In the present embodiment, the stopper 32 is rotatable with respect to the stack housing 31, and the stopper 32 has a raised state in which it protrudes from the upper surface of the stack housing 31 and blocks the single cell 50 in the accommodation space 22, and a depressed state in which it is retracted with respect to the stack housing 31 and presses the single cell 50 in the stack housing 31. When the stop piece 32 is in the standing state, the single battery cells 50 carried on the stacking wheel 20 are prevented from continuously rotating along with the stacking wheel 20, so that the single battery cells 50 are transferred into the stacking bin 31, and when the stop piece 32 is in the pressing state, the stop piece 32 is converted into a pressing piece, the stop piece 32 presses all the single battery cells 50 in the stacking bin 31, so that the whole positioning of a pole group formed by a plurality of single battery cells 50 in the stacking bin 31 is realized, the stacking bin 31 can be lowered with the pole group, and the follow-up procedures such as grabbing and transferring of the pole group by a follow-up external manipulator clamping jaw are facilitated. By arranging the stopper 32 to rotate relative to the stacking bin 31, the stopper 32 can be switched between an erect state and a pressed state, and the stopper 32 can be used as a component for blocking the single battery cells 50 and a pressing piece for pressing a plurality of single battery cells 50 in the stacking bin 31, so that two purposes of one component are realized, the utilization rate of the mechanism is improved, and the system space of the device is saved.

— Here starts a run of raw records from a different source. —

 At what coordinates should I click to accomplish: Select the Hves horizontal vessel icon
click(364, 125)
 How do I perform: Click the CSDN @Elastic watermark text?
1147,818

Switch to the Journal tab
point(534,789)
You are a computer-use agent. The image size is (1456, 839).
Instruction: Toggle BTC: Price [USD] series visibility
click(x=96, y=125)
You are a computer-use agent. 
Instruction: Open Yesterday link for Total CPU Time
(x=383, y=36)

Specifically, one end of the stopper 32 is rotatably connected with the wall of the stacking bin 31 and the other end is a free end, and the stopper 32 can be manually moved to switch the stopper 32 between the raised state and the depressed state; it will be appreciated that, as an alternative embodiment, a driving component may be provided to drive the action of the stop member 32, and correspondingly, a detecting component may be provided at the stacking bin 31 to detect the number of single cells 50 in the stacking bin 31, and when the number of single cells 50 in the stacking bin 31 reaches the number required by one pole group, the detecting component transmits the detected signal to the control system, and the control system controls the driving component to drive the stop member 32 to switch from the raised state to the pressed state, so that the reaction is rapid, the accuracy is high, and the automation degree is high. It should be noted that, when the stopper 32 is in the pressed state, it is necessary to ensure that no new single cell 50 is delivered to the stacking bin 31, for example, the number of single cells 50 may be delivered by controlling the delivery device 10, so that the number of single cells 50 required for one pole group is set to one group, and a certain interval is maintained between each group of single cells 50, thereby ensuring that no new single cell 50 is delivered to the stacking bin 31 when the stopper 32 is in the pressed state.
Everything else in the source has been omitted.